* **YOUR OBJECTIVE**
Please render the entries below as a JSON list of strings, one string per line, with blank lines left out.

* **LISTED RECORDS**
* * *
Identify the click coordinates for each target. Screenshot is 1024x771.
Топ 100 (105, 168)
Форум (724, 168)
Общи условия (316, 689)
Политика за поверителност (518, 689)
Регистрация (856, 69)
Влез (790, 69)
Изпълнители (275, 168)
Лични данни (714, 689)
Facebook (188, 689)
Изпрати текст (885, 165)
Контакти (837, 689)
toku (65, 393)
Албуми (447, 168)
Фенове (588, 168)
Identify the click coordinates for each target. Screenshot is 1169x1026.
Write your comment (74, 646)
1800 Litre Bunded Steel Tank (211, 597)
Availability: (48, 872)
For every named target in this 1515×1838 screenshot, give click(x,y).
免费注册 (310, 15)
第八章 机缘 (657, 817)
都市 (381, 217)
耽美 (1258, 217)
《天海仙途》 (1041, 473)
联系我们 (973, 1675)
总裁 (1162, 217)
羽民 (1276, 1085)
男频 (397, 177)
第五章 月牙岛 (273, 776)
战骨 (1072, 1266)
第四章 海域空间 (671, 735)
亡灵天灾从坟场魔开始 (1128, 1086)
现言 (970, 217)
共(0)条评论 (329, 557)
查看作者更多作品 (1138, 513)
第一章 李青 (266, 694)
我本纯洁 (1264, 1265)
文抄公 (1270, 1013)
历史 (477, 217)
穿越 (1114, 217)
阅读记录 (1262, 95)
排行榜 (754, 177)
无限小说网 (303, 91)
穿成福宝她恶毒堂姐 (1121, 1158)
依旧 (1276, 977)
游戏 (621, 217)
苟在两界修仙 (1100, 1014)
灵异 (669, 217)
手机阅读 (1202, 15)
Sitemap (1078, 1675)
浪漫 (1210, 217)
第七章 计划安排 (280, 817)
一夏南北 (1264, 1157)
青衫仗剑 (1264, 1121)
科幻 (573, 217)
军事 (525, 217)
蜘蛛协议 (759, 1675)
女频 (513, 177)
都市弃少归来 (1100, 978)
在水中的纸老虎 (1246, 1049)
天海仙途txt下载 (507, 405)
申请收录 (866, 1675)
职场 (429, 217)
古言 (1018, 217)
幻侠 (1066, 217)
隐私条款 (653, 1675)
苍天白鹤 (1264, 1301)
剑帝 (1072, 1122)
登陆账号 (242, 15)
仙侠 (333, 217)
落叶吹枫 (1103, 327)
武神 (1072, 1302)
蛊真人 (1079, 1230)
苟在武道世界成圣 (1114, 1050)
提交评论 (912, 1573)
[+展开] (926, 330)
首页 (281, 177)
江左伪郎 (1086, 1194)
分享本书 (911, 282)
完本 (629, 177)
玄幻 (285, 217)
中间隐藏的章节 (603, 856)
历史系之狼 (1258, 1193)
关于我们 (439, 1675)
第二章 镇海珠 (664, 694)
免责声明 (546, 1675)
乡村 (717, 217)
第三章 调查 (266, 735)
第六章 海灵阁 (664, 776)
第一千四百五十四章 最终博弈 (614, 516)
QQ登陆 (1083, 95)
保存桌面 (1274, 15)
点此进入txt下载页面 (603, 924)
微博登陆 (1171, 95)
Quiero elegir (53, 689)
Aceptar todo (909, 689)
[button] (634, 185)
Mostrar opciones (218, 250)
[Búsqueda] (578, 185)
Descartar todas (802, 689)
* * *
* **ANSWER TO THE PROBLEM**
[
  "Identify the click coordinates for each target. Screenshot is 1024x771.",
  "Топ 100 (105, 168)",
  "Форум (724, 168)",
  "Общи условия (316, 689)",
  "Политика за поверителност (518, 689)",
  "Регистрация (856, 69)",
  "Влез (790, 69)",
  "Изпълнители (275, 168)",
  "Лични данни (714, 689)",
  "Facebook (188, 689)",
  "Изпрати текст (885, 165)",
  "Контакти (837, 689)",
  "toku (65, 393)",
  "Албуми (447, 168)",
  "Фенове (588, 168)",
  "Identify the click coordinates for each target. Screenshot is 1169x1026.",
  "Write your comment (74, 646)",
  "1800 Litre Bunded Steel Tank (211, 597)",
  "Availability: (48, 872)",
  "For every named target in this 1515×1838 screenshot, give click(x,y).",
  "免费注册 (310, 15)",
  "第八章 机缘 (657, 817)",
  "都市 (381, 217)",
  "耽美 (1258, 217)",
  "《天海仙途》 (1041, 473)",
  "联系我们 (973, 1675)",
  "总裁 (1162, 217)",
  "羽民 (1276, 1085)",
  "男频 (397, 177)",
  "第五章 月牙岛 (273, 776)",
  "战骨 (1072, 1266)",
  "第四章 海域空间 (671, 735)",
  "亡灵天灾从坟场魔开始 (1128, 1086)",
  "现言 (970, 217)",
  "共(0)条评论 (329, 557)",
  "查看作者更多作品 (1138, 513)",
  "第一章 李青 (266, 694)",
  "我本纯洁 (1264, 1265)",
  "文抄公 (1270, 1013)",
  "历史 (477, 217)",
  "穿越 (1114, 217)",
  "阅读记录 (1262, 95)",
  "排行榜 (754, 177)",
  "无限小说网 (303, 91)",
  "穿成福宝她恶毒堂姐 (1121, 1158)",
  "依旧 (1276, 977)",
  "游戏 (621, 217)",
  "苟在两界修仙 (1100, 1014)",
  "灵异 (669, 217)",
  "手机阅读 (1202, 15)",
  "Sitemap (1078, 1675)",
  "浪漫 (1210, 217)",
  "第七章 计划安排 (280, 817)",
  "一夏南北 (1264, 1157)",
  "青衫仗剑 (1264, 1121)",
  "科幻 (573, 217)",
  "军事 (525, 217)",
  "蜘蛛协议 (759, 1675)",
  "女频 (513, 177)",
  "都市弃少归来 (1100, 978)",
  "在水中的纸老虎 (1246, 1049)",
  "天海仙途txt下载 (507, 405)",
  "申请收录 (866, 1675)",
  "职场 (429, 217)",
  "古言 (1018, 217)",
  "幻侠 (1066, 217)",
  "隐私条款 (653, 1675)",
  "苍天白鹤 (1264, 1301)",
  "剑帝 (1072, 1122)",
  "登陆账号 (242, 15)",
  "仙侠 (333, 217)",
  "落叶吹枫 (1103, 327)",
  "武神 (1072, 1302)",
  "蛊真人 (1079, 1230)",
  "苟在武道世界成圣 (1114, 1050)",
  "提交评论 (912, 1573)",
  "[+展开] (926, 330)",
  "首页 (281, 177)",
  "江左伪郎 (1086, 1194)",
  "分享本书 (911, 282)",
  "完本 (629, 177)",
  "玄幻 (285, 217)",
  "中间隐藏的章节 (603, 856)",
  "历史系之狼 (1258, 1193)",
  "关于我们 (439, 1675)",
  "第二章 镇海珠 (664, 694)",
  "免责声明 (546, 1675)",
  "乡村 (717, 217)",
  "第三章 调查 (266, 735)",
  "第六章 海灵阁 (664, 776)",
  "第一千四百五十四章 最终博弈 (614, 516)",
  "QQ登陆 (1083, 95)",
  "保存桌面 (1274, 15)",
  "点此进入txt下载页面 (603, 924)",
  "微博登陆 (1171, 95)",
  "Quiero elegir (53, 689)",
  "Aceptar todo (909, 689)",
  "[button] (634, 185)",
  "Mostrar opciones (218, 250)",
  "[Búsqueda] (578, 185)",
  "Descartar todas (802, 689)"
]